According to the results in
Table 3, a big share of electricity demand in MCMG1 is supplied by PV and CHP and the extra electricity generation by PV is sold to the main grid. But the electricity demand in MCMG2 is mostly supplied by the main grid owing to no-cost energy generation of WT at this specific hour while boiler supplied the most share of the heat demand in the MCMG2. As the network is managed by the MMGCC to reduce the total cost of MCNMG, so the MCMG2 and more efficiently MCMG3 supply a big share of heat demand in MCMG1. It is evident in
Table 3 that the boiler of MCMG2 and MCMG3 produced more heat to transfer heat to MCMG1.
Since the MCNMG is connected to the main grid and can trade energies, the PDFs of total purchased electricity and natural gas energies are displayed in
Figure 6. The heat balance in each MCMG must be met according to the cooperative operation of the MCNMG. To be more specific, if the heat demand in one MCMG cannot be supplied by its sources, the adjacent MCMGs must meet the needy MCMG’s demand. The PDFs of received and transferred heat by each MCMG are depicted in
Figure 7 and
Figure 8, respectively. Comparing the following two figures shows that MCMG1 received the most heat energy from MCMG2 and MCMG3 due to the renewable generation in MCMG1 and the higher efficiencies of the other two MCMG’s boilers. A comparison of total thermal energy wastage after and before thermal energy exchange between MCMGs is shown in
Table 4. It can be observed that the thermal energy wastage and, consequently, total costs are lower in case of interconnected MCNMG operation. It should be mentioned that the result may not seem remarkable, but it will surely be significant in a wide network.

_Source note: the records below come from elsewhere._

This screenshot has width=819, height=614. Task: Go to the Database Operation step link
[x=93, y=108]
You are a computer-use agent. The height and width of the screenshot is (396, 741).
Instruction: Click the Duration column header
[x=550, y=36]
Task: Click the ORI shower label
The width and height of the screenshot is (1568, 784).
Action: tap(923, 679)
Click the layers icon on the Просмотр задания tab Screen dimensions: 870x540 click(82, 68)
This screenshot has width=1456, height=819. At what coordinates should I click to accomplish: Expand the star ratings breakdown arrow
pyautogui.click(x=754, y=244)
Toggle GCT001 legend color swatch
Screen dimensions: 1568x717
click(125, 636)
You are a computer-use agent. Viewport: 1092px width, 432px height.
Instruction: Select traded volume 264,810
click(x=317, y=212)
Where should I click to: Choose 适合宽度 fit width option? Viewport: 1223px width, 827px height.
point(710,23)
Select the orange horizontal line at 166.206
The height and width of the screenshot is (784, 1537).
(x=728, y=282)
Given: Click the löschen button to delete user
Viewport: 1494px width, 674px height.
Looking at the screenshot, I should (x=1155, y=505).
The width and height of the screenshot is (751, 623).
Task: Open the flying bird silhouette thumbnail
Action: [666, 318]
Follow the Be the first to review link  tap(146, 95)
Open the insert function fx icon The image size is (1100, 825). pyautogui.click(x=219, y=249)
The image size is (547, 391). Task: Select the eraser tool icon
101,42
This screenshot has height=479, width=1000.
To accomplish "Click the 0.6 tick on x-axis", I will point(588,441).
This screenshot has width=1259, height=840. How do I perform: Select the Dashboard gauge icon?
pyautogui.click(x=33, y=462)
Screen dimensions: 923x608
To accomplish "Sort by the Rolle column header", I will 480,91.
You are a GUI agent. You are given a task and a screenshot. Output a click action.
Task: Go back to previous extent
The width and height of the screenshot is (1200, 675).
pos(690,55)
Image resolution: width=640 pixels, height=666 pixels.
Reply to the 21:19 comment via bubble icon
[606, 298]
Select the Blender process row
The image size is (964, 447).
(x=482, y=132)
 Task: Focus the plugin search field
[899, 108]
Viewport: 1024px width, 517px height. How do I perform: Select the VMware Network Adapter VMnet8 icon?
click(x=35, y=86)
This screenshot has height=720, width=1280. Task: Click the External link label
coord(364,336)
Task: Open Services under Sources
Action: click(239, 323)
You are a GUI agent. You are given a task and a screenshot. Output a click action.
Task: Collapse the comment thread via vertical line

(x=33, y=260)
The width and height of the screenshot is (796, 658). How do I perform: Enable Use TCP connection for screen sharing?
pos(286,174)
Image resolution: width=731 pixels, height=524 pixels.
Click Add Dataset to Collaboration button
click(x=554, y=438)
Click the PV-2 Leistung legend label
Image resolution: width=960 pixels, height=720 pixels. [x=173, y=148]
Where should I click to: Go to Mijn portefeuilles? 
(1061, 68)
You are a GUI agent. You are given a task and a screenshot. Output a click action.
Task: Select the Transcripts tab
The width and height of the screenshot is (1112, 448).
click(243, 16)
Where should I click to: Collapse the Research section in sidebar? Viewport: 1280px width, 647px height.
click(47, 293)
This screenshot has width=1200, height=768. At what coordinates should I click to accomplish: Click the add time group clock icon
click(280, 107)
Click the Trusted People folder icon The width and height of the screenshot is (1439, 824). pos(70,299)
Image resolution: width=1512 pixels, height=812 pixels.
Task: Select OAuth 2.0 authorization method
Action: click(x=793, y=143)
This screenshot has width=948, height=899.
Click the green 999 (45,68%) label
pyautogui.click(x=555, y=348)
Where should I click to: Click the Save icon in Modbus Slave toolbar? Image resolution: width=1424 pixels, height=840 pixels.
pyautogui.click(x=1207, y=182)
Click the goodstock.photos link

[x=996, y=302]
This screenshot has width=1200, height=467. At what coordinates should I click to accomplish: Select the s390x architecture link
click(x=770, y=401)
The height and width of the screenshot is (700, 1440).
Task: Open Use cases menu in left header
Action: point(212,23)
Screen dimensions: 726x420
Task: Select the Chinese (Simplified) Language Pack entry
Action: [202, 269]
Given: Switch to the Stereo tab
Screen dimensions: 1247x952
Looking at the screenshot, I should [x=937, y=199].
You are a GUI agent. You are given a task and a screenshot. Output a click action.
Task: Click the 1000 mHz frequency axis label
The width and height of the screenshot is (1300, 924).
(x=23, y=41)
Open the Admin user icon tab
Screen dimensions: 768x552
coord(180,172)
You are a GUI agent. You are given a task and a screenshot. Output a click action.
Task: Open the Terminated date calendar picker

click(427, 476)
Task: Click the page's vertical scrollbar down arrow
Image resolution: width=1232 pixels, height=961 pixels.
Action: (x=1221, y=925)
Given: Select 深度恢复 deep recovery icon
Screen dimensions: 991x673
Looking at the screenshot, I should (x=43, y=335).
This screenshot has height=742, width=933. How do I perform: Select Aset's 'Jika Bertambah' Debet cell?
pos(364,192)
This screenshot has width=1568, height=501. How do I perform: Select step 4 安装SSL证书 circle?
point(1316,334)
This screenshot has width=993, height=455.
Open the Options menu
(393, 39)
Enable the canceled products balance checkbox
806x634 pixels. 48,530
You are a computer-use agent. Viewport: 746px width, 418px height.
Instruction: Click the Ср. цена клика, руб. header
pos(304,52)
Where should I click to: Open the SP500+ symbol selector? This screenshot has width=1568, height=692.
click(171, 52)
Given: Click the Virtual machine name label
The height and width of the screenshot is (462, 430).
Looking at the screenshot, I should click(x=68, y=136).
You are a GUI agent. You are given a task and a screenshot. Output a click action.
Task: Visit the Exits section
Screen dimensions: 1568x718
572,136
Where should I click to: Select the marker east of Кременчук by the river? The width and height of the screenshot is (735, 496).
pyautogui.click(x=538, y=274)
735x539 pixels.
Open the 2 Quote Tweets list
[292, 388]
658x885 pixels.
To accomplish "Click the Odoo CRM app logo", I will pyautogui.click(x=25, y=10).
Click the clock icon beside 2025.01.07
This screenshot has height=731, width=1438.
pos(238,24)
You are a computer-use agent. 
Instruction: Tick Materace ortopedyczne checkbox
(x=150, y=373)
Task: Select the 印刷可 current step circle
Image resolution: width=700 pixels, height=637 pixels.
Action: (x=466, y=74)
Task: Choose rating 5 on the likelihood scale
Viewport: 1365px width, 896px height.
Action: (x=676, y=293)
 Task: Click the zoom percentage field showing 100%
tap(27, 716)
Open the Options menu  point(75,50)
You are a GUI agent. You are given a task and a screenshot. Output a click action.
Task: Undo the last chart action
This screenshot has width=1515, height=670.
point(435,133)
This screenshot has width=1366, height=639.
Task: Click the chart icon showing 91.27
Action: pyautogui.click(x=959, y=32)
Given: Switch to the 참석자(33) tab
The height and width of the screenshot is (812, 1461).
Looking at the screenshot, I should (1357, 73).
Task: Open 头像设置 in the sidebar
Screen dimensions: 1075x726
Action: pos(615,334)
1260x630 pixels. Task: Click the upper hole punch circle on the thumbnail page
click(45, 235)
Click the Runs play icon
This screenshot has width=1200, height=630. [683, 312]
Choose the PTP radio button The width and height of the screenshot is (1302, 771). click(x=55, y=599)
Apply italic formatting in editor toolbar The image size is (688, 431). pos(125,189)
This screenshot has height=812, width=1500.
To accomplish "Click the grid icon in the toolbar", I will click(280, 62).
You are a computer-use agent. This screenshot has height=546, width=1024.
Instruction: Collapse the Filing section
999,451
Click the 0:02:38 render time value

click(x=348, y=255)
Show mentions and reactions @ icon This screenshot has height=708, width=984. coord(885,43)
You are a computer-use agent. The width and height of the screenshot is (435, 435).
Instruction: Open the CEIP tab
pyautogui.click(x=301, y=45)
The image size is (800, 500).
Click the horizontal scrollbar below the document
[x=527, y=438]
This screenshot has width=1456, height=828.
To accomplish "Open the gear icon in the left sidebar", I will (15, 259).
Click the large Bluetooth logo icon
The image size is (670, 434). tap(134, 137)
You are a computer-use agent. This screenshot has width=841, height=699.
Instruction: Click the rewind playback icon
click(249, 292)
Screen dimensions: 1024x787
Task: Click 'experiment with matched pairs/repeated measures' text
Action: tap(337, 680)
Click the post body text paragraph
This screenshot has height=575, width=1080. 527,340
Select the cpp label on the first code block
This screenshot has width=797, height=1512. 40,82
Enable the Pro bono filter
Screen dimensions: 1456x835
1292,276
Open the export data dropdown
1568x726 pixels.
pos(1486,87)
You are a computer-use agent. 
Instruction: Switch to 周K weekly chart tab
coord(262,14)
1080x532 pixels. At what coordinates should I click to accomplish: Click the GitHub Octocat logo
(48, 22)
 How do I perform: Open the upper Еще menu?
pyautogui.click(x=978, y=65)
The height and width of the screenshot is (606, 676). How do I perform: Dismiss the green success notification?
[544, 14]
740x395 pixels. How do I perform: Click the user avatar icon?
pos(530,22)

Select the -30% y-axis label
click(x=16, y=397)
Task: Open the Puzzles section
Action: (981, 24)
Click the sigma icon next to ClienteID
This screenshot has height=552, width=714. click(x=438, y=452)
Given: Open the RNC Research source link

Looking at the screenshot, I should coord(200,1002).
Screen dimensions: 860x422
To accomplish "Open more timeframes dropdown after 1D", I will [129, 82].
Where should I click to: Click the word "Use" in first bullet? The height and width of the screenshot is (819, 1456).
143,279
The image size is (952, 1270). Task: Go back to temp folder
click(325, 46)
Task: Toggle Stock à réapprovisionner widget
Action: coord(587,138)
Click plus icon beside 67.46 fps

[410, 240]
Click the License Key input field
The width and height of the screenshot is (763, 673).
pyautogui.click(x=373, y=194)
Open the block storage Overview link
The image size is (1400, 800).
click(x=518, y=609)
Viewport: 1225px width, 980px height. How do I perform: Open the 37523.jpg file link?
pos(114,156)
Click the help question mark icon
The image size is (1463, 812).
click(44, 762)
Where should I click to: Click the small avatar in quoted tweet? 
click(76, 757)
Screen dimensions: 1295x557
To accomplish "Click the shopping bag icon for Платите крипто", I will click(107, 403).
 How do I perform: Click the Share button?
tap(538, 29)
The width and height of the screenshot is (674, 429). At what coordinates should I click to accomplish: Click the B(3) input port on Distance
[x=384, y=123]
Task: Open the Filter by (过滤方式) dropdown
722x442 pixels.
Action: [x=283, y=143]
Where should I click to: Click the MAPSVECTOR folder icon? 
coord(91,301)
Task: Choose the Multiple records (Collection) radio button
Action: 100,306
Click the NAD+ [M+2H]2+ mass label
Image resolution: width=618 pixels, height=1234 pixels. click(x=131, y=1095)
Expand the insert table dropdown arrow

Electrical and thermal controllable loads form 10% of total loads as observed in
Figure 9 and
Figure 10 in PDF forms, respectively. These responsive loads are encouraged or forced to shift their demands in peak intervals to off-peak intervals. The peak period for electrical load is considered from interval 15–22, whereas that of the thermal load is in intervals 1–7 and 23–24. As shown in
Figure 9 and
Figure 10, electrical and thermal responsive loads shift their demand to off-peak intervals, and customers participate as active loads.
The FEPs of electrical and thermal controllable loads were acquired and are depicted in
Figure 11 and
Figure 12, respectively. The base energy price of electrical controllable load was considered equal to 0.05
$/KWh for all given intervals, whereas that of the thermal controllable load was considered equal to 0.07 for intervals 1–7 and 23–24, 0.06 for intervals 8–18, and 0.05 for intervals 19–22. It can be seen that the final energy prices of electrical and thermal controllable loads are higher than their base prices. Therefore, customers are encouraged to shift their demand to less costly hours.
In
Figure 13 the load factor (LF) of MCNMG is shown in PDF form. Moreover, responsive load participation as 10% and 30% of total load is simulated, and LF and total MCNMG cost are compared in
Table 5. It is clear that LF is optimally increased, while the total cost of the network is lower in the case of higher participation of responsive load.
Finally, the PDF and CDF of total cost of the MCNMG are shown in
Figure 14. The results show that the operation cost of the network is totally dependent on the probable behavior of the relevant variables and so taking into more uncertain variable would realize the results more effectively. In conclusion, probabilistic analysis of ED increases the complexity of the optimization process severely, but it gives a better insight to the dispatcher for evaluating the risk of change in a system’s total costs. Such results are more trustworthy from the energy operation management point of view.